Erika Cecchin is a clinical pharmacologist and director of the Clinical and Experimental Pharmacology Unit at the Oncology Reference Center (CRO) in Aviano, IRCCS, Italy. She is a member of the Academic Council of the Doctoral School of Biomedical Sciences and Biotechnology at the University of Udine and of the Academic Council of the School of Specialization in Clinical Pharmacology and Toxicology at the University of Trieste. She teaches pharmacology at the Universities of Trieste and Padua. She holds positions on the executive committee and as a scientific advisor for working groups of various international associations in the field of pharmacogenomics and therapeutic drug monitoring, such as ESPT (European Society of Pharmacogenomics and Personalized Medicine); IATDMCT (International Association of TDM and Clinical Toxicology); IUPHAR (International Union of Pharmacology) and national organizations such as the Italian Society of Pharmacology (SIF). Her research aims to study the use of pharmacogenetics and therapeutic drug monitoring to improve the safety and appropriateness of cancer treatments. A specific focus of her research is to define the contribution of rare germline variants in drug-related genes, currently not adopted in clinical practice, in predicting chemotherapy-related toxicity in cancer patients.

ABSTRACT

Title:  Clinical benefit and utility of DPYD and UGT1A1 testing in gastrointestinal cancer: beyond single-gene targeted genotyping.

 

More than 21% of admissions to an oncology service are related to the management of adverse drug reactions. Germline genetic polymorphisms can identify patients at risk of toxicity. We recently demonstrated for the first time, that dose reductions of fluoropyrimidines (FP) and irinotecan (IRI) induced by DPYD and UGT1A1 genotyping in gastrointestinal cancer patients allowed patients to complete their course of treatment, with improved intensity of care.
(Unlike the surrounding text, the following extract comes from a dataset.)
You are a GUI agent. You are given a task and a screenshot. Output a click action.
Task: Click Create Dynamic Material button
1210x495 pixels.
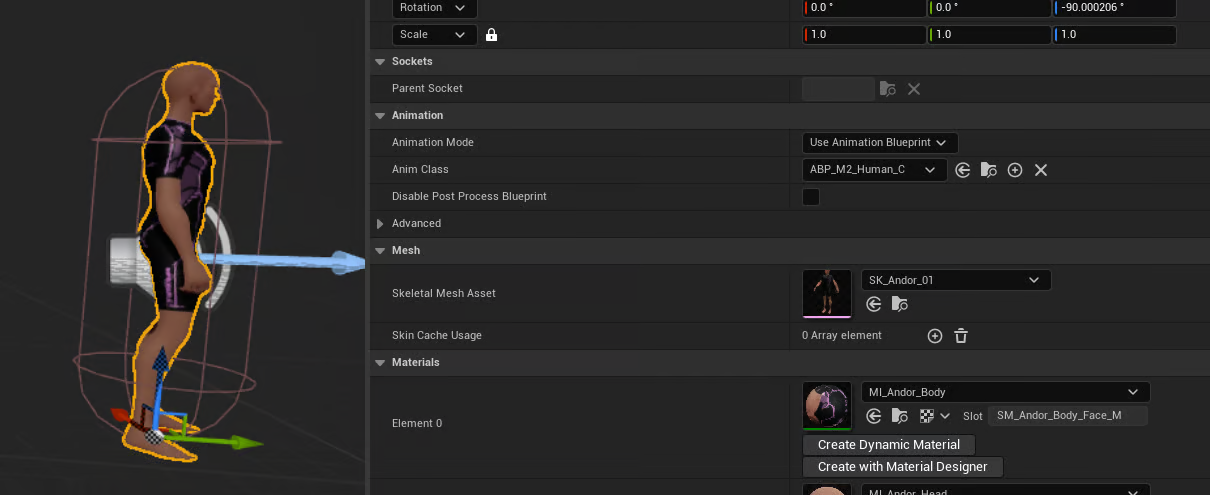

The development of the DPYD test in Europe is a successful example of clinical implementation of a pharmacogenetic test. Regulatory agencies now recommend pre-treatment genotyping for DPYD in Europe, and this was a key step in this process. Most oncology patients enrolled in Italy under PREPARE for FP-based prescribing received at least a second prescription managed by an oncologist with PGx guidelines available (at 18 months). This would encourage moving from a single drug-gene interaction analysis to a panel approach to increase cost-effectiveness and improve patient management. Moreover, the complexity of the genetics of DPYDs encourages the study of rare variants and the application of NGS techniques. Germline genetic variant burden determined by NGS could be a new pharmacogenetic marker to be further studied in the future.